WHAT???? I like Kale???? This is an amazing little green leafy that I am just learning about. My Mom never prepared Kale. Has is always been around? There are some tricks to Kale that make it less bitter and pop the flavor. Massaging the Kale leaves after they have been taken off the stem is an important step. Add a little (1 TBL.per bunch) olive oil to the leaves and work with your hands to make sure each leaf is coated and pampered. This is an excellent step for the little helper bee in your kitchen. Then proceed with recipe.
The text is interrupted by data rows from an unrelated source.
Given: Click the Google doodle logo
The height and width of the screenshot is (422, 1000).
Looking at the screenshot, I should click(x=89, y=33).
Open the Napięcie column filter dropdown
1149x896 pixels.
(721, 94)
My husband (Mr. meat and potatoes) did not care for this salad but , I think if you like the veggie world of eating, you are going to love it. It is not tough, not a lot of dressing to weigh it down and the flavors of the cheese and raisins pop the flavor. Not to mention, it’s beautiful!!! I tweaked this recipe right away to make it more healthy for my family. It is gluten and egg free but the cheese can not be substituted with a vegan cheese. I should say with any vegan cheese I have tried so far. Pecorino cheese is bold and delightful!!!! My cheese man in Kroger said there are 2 varieties in Kroger, the cheaper and the more expensive. We are not talking big bucks here….Go with the expensive cheese and treat yourself to Heaven on earth. You only need 1/2 c. per recipe. My dairy sensitive daughter will be taking a dairy pill when this is on the meal plan. (I gave her a sample last night and she’s requesting if for dinner this weekend.) This recipe is a little time intensive but nothing hard and the more you make it, the faster you will become.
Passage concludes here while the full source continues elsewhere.